Animal charity urges ministers to enact plans for tighter fox hunting law after huntsman convicted 6

Animal charity urges ministers to enact plans for tighter fox hunting law after huntsman convicted

An animal welfare charity has urged the Scottish Government not to drop plans for tighter regulation of fox hunting following the conviction of a top huntsman who encouraged illegal hunting.

The League Against Cruel Sports Scotland (The League) commented after Mark Hankinson was found guilty of encouraging and assisting people to evade the ban on fox hunting in England earlier this month.

The court’s verdict precedes the publication of a consultation on the Scottish Government’s plans for new legislation on fox hunting, which is due to be published before the end of the year.

Hankinson is a director of the Master of Foxhounds Association, the governing body for registered packs of foxhounds which represents 170 packs in England and Wales and eight in Scotland. He was fined £1,000 at Westminster Magistrates Court, London.

Recordings of Hankinson speaking to around 100 senior hunters in two private webinars in August 2020 were leaked online. The court heard that Hankinson told participants: “If you’ve got saboteurs out with you in any shape or form we need to have clear, visible, plausible trail laying being done throughout the day. It’s a lot easier to create a smokescreen if you’ve got more than one trail layer operating.”

**PROVIDED MATERIAL**.
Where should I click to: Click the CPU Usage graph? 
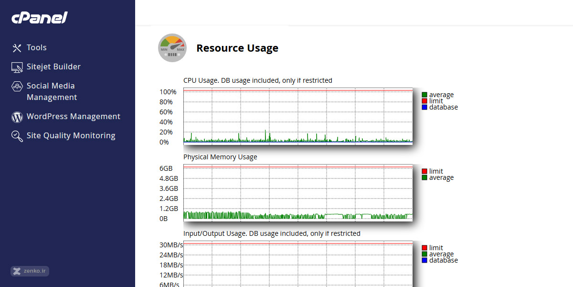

**BRIEF**.
Reproduce, word for word, the stretch of the fox hunting article that opens with the words containing "The League Against" and closes with "Magistrates Court, London.".

**ANSWER TO THIS TASK**.
The League Against Cruel Sports Scotland (The League) commented after Mark Hankinson was found guilty of encouraging and assisting people to evade the ban on fox hunting in England earlier this month.

The court’s verdict precedes the publication of a consultation on the Scottish Government’s plans for new legislation on fox hunting, which is due to be published before the end of the year.

Hankinson is a director of the Master of Foxhounds Association, the governing body for registered packs of foxhounds which represents 170 packs in England and Wales and eight in Scotland. He was fined £1,000 at Westminster Magistrates Court, London.